What is needed:
Lines from the one holding "Task: Enable the Show Markup checkbox" through the end of the entries, inclusive, form the whole output; reproduce them exactly and omit pictures.
Segment Open
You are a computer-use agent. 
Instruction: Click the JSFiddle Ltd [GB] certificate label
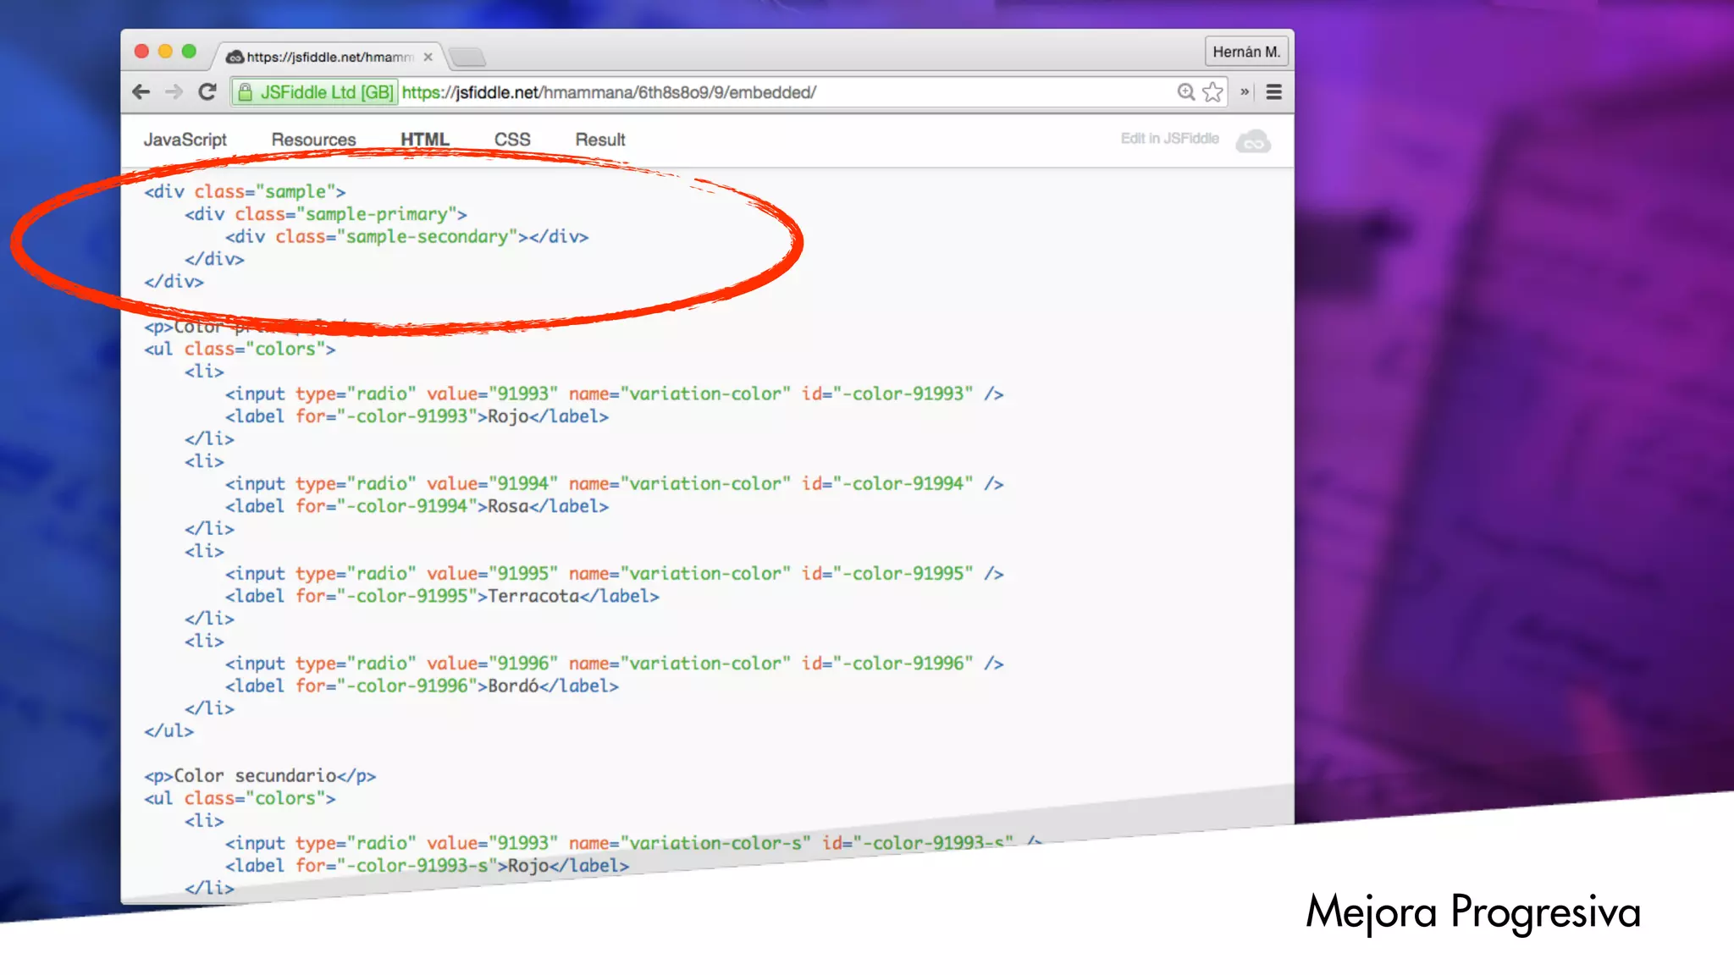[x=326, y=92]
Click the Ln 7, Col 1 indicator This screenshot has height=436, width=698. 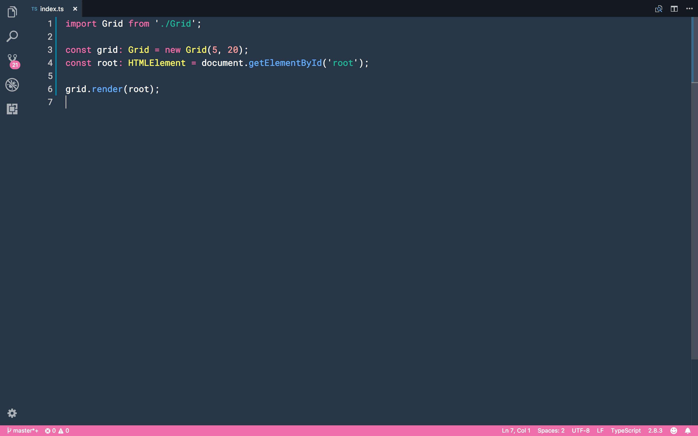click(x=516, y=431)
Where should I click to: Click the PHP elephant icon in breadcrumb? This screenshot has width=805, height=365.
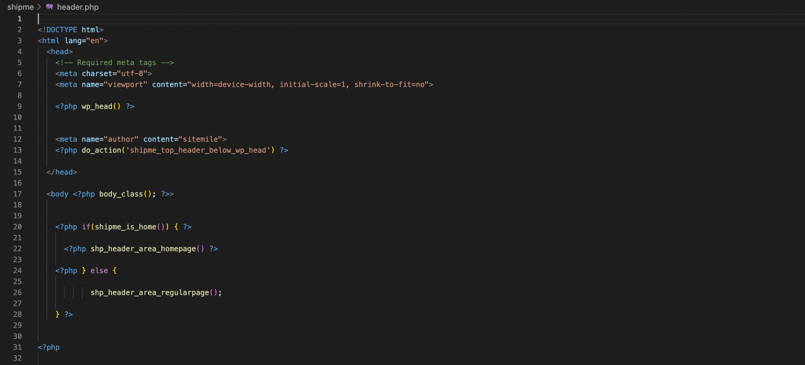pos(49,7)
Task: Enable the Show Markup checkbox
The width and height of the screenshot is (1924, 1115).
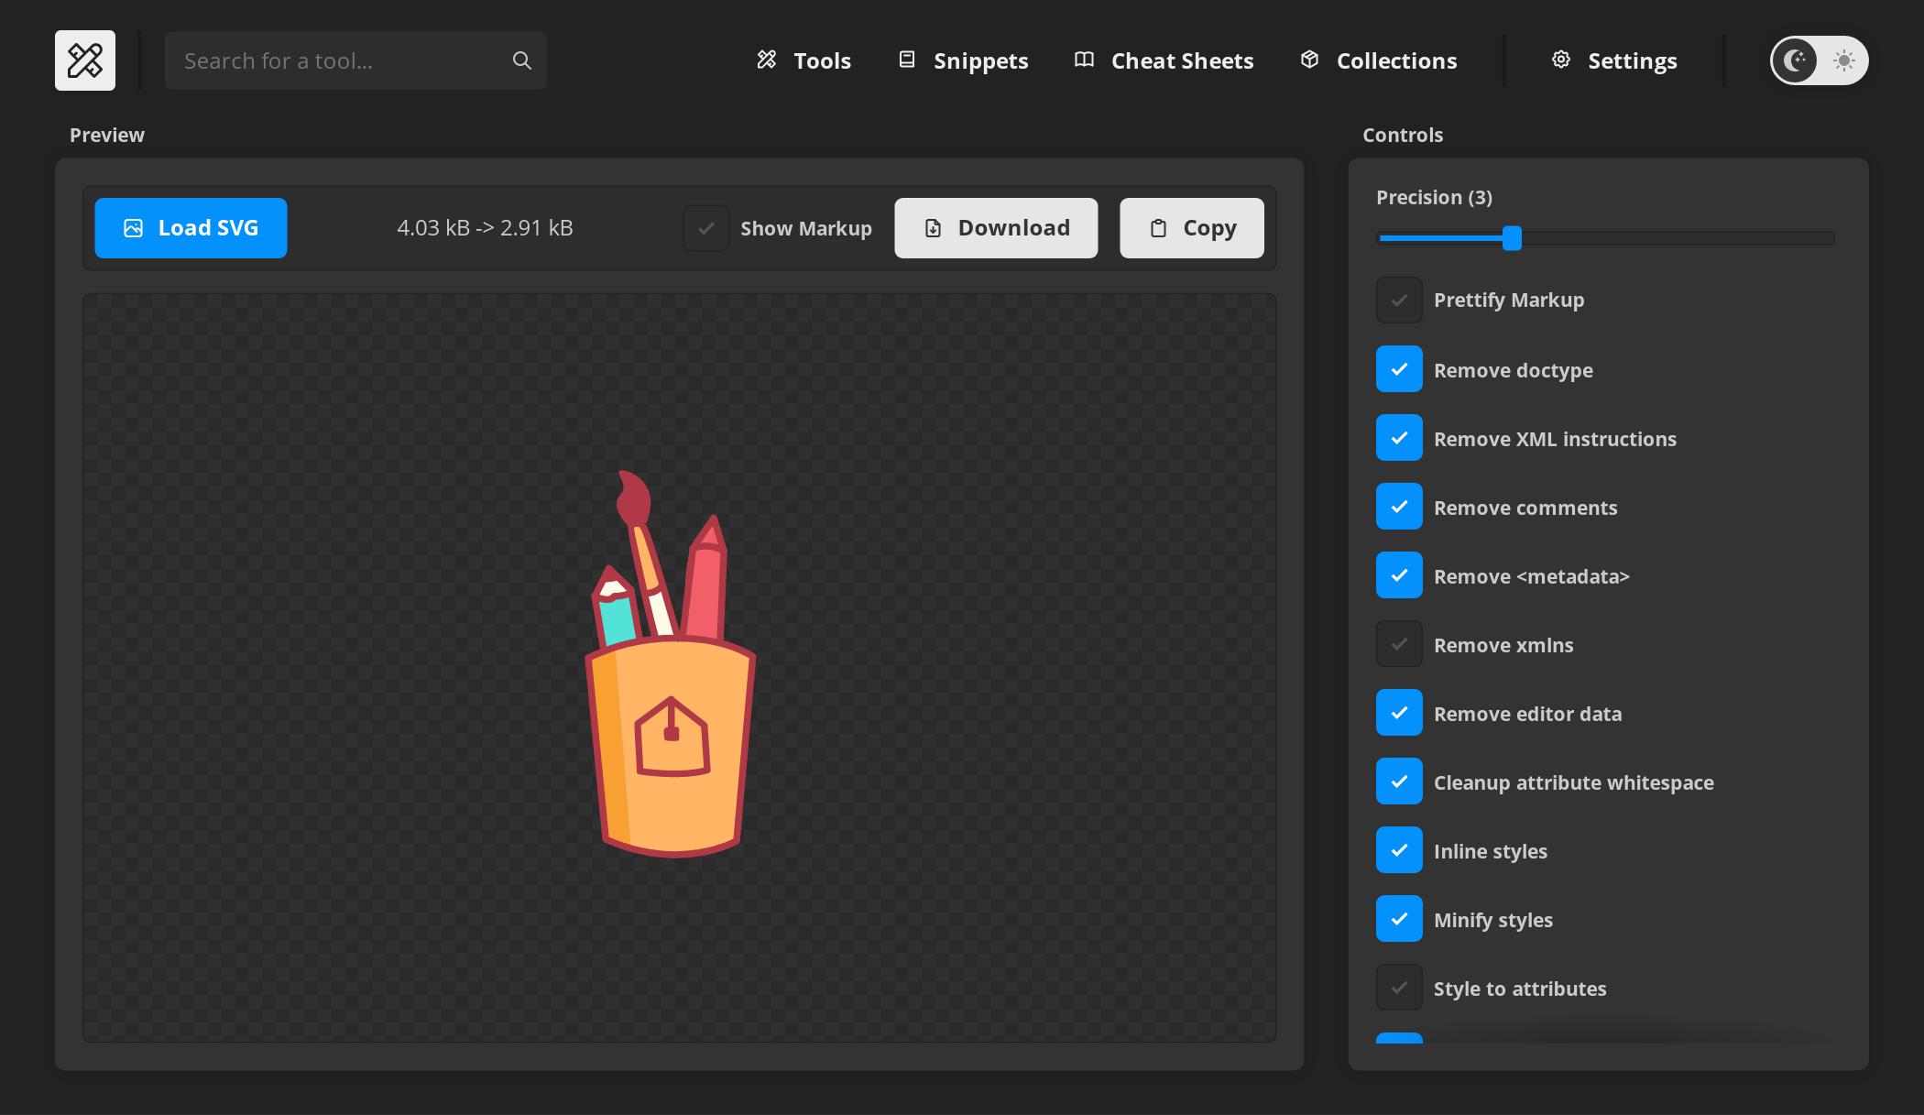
Segment Closed
Answer section:
Task: Enable the Show Markup checkbox
The width and height of the screenshot is (1924, 1115).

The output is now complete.